#### PROBLEM DESCRIPTION:
Return each line of the listing in which the word "section" appears.

***** PROVIDED ENTRIES

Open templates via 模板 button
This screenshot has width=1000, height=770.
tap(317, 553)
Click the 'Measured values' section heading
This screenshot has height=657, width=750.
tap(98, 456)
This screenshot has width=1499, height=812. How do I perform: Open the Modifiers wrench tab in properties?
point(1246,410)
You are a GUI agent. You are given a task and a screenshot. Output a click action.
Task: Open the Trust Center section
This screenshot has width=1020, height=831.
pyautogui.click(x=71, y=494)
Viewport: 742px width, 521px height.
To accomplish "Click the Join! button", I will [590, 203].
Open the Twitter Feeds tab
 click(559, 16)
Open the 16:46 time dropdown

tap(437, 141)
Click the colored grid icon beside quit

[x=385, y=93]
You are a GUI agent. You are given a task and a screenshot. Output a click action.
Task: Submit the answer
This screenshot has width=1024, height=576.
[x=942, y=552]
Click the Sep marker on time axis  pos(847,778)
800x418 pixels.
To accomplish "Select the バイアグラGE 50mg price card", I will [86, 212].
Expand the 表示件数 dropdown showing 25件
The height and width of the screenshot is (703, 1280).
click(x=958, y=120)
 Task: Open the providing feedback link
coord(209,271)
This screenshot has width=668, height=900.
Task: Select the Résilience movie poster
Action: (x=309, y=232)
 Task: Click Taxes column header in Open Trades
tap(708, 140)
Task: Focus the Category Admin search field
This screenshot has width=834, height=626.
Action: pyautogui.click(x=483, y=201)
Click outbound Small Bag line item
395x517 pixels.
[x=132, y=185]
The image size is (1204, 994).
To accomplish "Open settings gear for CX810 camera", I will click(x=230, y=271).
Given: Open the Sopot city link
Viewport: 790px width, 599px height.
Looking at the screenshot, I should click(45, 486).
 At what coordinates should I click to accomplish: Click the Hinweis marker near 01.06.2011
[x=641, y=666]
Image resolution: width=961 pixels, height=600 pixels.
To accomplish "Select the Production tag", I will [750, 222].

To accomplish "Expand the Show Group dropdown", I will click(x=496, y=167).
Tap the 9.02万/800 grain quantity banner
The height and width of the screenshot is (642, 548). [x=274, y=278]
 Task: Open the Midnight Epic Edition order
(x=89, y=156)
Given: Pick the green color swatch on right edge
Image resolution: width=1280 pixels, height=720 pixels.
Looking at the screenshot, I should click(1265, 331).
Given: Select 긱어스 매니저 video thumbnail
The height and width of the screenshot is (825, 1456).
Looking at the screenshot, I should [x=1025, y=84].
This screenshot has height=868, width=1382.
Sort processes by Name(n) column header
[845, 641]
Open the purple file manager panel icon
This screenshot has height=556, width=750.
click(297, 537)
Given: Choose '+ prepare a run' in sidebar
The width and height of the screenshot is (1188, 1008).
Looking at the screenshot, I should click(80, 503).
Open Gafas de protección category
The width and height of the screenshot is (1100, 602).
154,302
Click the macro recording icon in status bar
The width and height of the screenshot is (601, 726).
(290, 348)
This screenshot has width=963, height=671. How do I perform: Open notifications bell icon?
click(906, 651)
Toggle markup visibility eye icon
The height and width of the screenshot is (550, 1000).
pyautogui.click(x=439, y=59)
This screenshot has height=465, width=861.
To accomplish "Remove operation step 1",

**********

#### SOLUTION TO THIS EXERCISE:
Click the 'Measured values' section heading
Task: Open the Trust Center section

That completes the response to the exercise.